Our thanks to Dr Barclay and Historic Environment Scotland for the following information:
During the Great War Stobs had played an important role as the chief camp of the PoW system in Scotland, and in training soldiers. After the war all that changed, and with the armed forces reducing in size, as volunteers and conscripts were released back into civilian life, Stobs diminished in importance.
In 1921, a draft list of summer training camps was published and none of the planned camps were to be at Stobs. At the end of the year there was a statement that, for the sake of economy, Territorial camps were as far as possible to be held in the neighbourhood of the HQ of the permanent formation.

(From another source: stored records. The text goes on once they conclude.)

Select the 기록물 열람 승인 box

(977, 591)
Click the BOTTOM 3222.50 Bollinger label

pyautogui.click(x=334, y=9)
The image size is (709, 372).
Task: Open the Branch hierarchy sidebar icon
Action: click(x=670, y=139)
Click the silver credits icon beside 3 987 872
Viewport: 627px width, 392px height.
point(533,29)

“There is evidence of a radical reduction of the scale of accommodation. After a small sale in 1920 of motor lorries and carts from Stobs camp, a year later, a series of advertisements appeared, offering for sale, on 3 and 4 May 1921, a wide range of buildings and equipment, listed in some detail in some of the advertisements. Forty-five ‘non-sectional barrack huts’ measuring 120ft by 20ft were offered, along with a further 28 of a similar size but with annexes measuring 12ft by 8ft. Four non-sectional huts measuring 60ft by 20ft were also offered, along with one ‘sectional’ hut measuring 60ft by 20ft. There were also 32 Nissen barrack huts (27ft by 16ft) and a single ‘Magnificent Corrugated Iron Building’ measuring 152ft by 29ft, with 29 rooms, with central heating radiators. Also offered were nineteen further buildings: cook-houses, bathrooms, a ‘Confessional Hut’, Post Office, Bakery, carpenter’s shop, plumber’s shop, guard hut, petrol store, RE hut etc, as well as bakers’ ovens, cooking ranges and miscellaneous camping equipment. Four further huts (of the 120ft by 20ft size) were offered for sale in November 1922. In total, therefore, 133 buildings had been removed from the site by the end of 1922.” – courtesy Dr Barclay and Historic Environment Scotland.